The Spark

the Voice of
The Communist League of Revolutionary Workers–Internationalist

“The emancipation of the working class will only be achieved by the working class itself.”
— Karl Marx

EDITORIAL
New Year, Same Class War

Dec 5, 2016

The year 2016 was great for the capitalist class, ending with a new stock market boom fed by rising corporate profits.

Those profits come out of the increased robbery of the working population by the capitalist class. Companies have been carrying out a multi-pronged offensive against workers’ jobs, wages and benefits in a real class war. They have pushed their workforce to work harder and longer, continually reducing the number of workers on the job. They have held down wages so they don’t keep up with the rising cost of living. They have slashed health benefits, while often doing away with pension benefits all together, especially for new hires. And they have outsourced more work to temp agencies and private contractors that pay starvation wages.

These attacks have brought about a real decline in workers’ living standards. Even official statistics recognize that family income is lower than it was 20 years ago.

This drop has been compounded by cuts to vital government programs for working people, along with cuts to big parts of the public sector workforce, at the federal, state and local levels. The cuts decimated public schools in working class neighborhoods and public health care facilities, not to speak of reducing Medicare, Medicaid and support for the unemployed, disabled and retirees on Social Security.
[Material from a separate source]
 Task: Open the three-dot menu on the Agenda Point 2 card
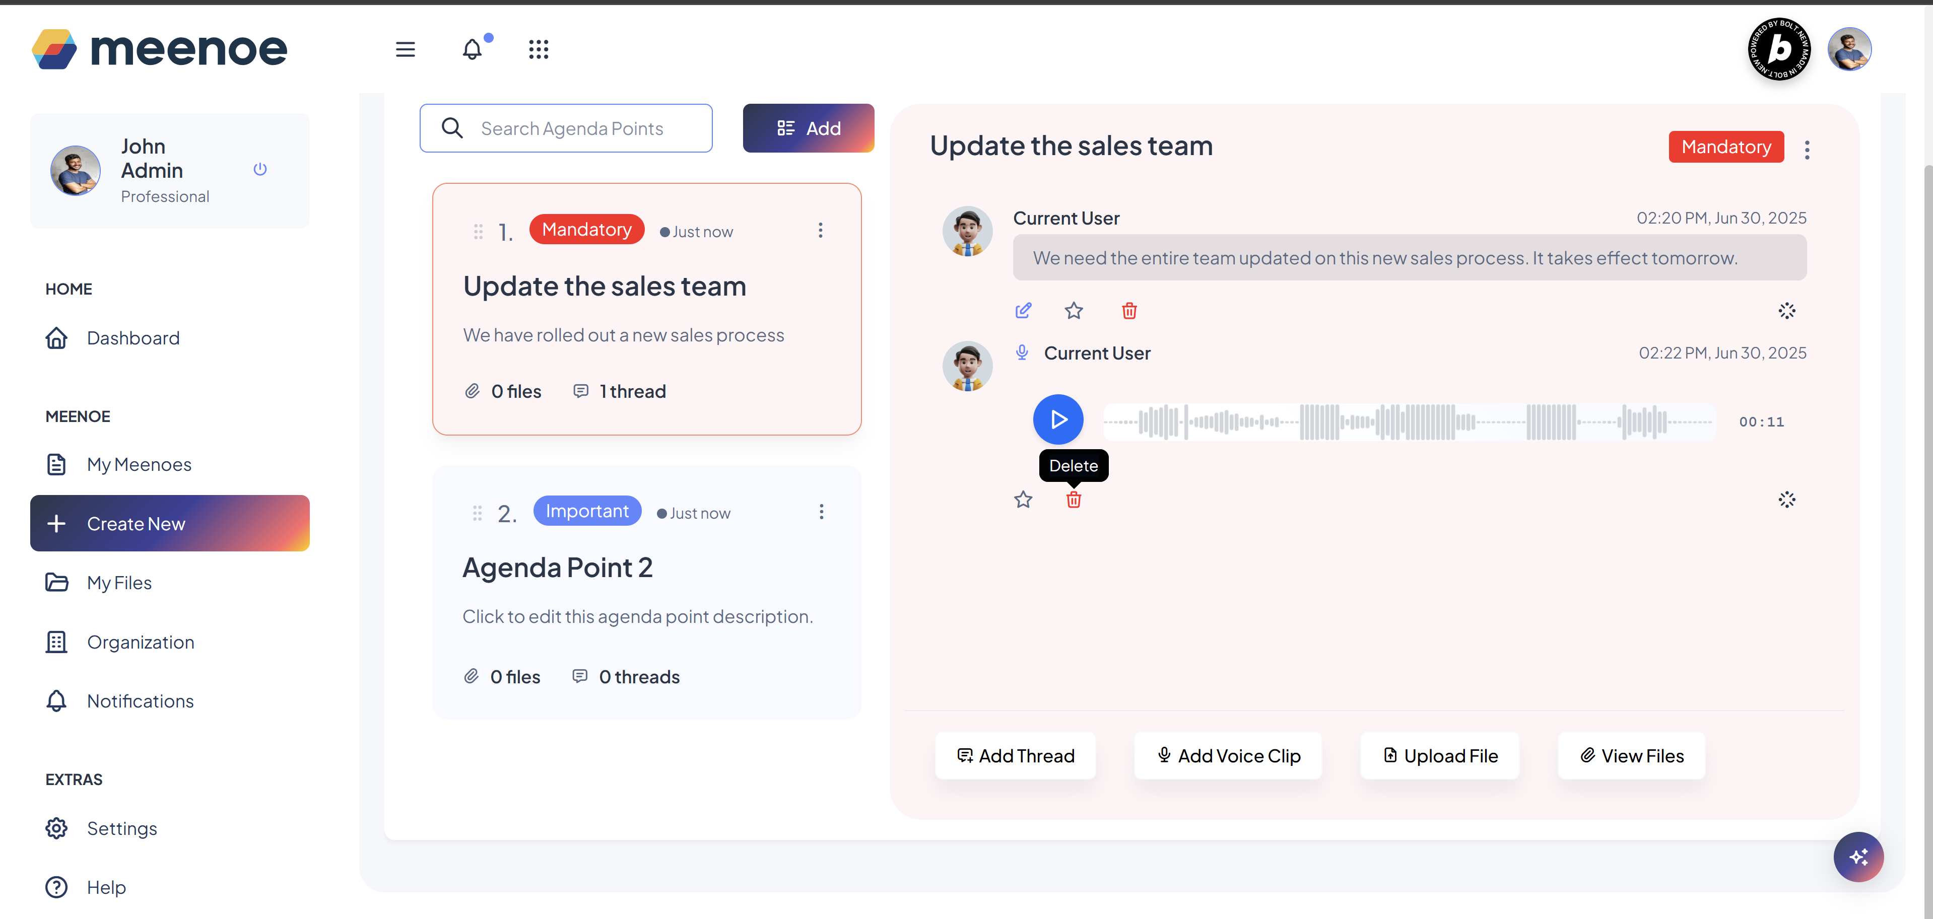click(821, 512)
Cuts in public funding meant that vital infrastructure, including roads, airports, mass transit networks, sewage and water systems, continue to crumble and decay.

The two parties of the capitalist class—Democrats and Republicans—are handing over almost entire government budgets to the big corporations, banks, real estate developers and the wealthiest people through huge tax cuts, subsidies, privatization schemes and so-called bailouts.
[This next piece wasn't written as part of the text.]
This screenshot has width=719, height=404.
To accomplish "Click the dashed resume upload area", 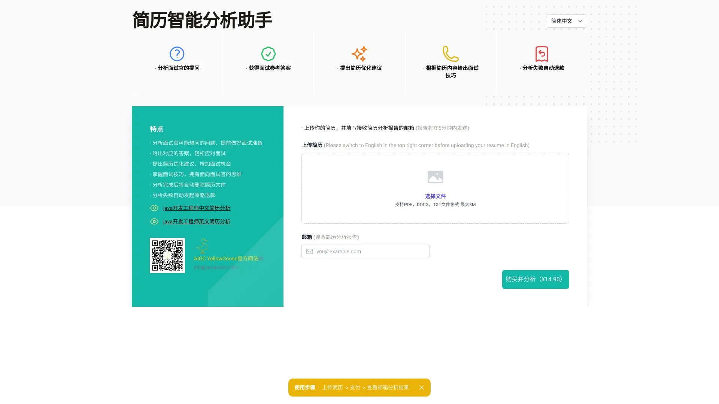I will [x=435, y=188].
The new Trump administration has already shown it intends to continue these attacks—before it even takes office. All those promises that Trump made during his campaign to drain the Washington swamp of Wall Street influence went out the window as soon as he was elected. Look who he put in top positions in his cabinet: Wall Street billionaires. His promises to protect government programs for seniors and the poor, like Social Security, Medicare and Medicaid, were torn up with appointments of avowed enemies of public education, Medicare and Medicaid.

In other words, Trump will build on and intensify the attacks on working people that have been carried out under the previous administrations of Obama, Bush and Clinton.

What is most dangerous for the working class is the fact that Trump is following through with the virulent racist, sexist and anti-immigrant rhetoric that he spewed during the campaign. Trump has appointed avowed racists and white supremacists to top positions in the White House, as well as to run the Justice Department. Trump can do no greater service for the capitalist class than to weaken the working class by setting workers against each other, chopping the working class into small bits, even as the government itself carries out new witch hunts and persecutions.

That’s the situation the working class faces going into 2017.

But all that can change—when workers begin to organize and fight back, whether it’s on the shop floor, in the schools or in the streets. Workers in this country have not fought back in a massive way for close to four decades, not since the big coal miners’ wildcats and national strikes at the end of the 1970s.

But that doesn’t mean that workers won’t do it again. The capitalists are going to wage war on the working class, pushing us into a corner—until we begin to fight.

It’s that simple.

Who will begin the fight? No one knows. Just like no one knew, beforehand, that a strike of coal haulers in Minneapolis in February 1934 would be only the beginning of an avalanche of general strikes, urban insurrections and factory occupations in the following years. And no one knew beforehand that a week-long bus boycott in Baton Rouge, Louisiana in 1953 would be only the beginning of the black movement that would sweep through the South, as well as most of the major cities in the entire country—changing the country forever.

Fights might seem impossible—before they begin. But once those fights developed into powerful movements, they seemed inevitable.

When the working class organizes and fights in the future it will seem natural and inevitable.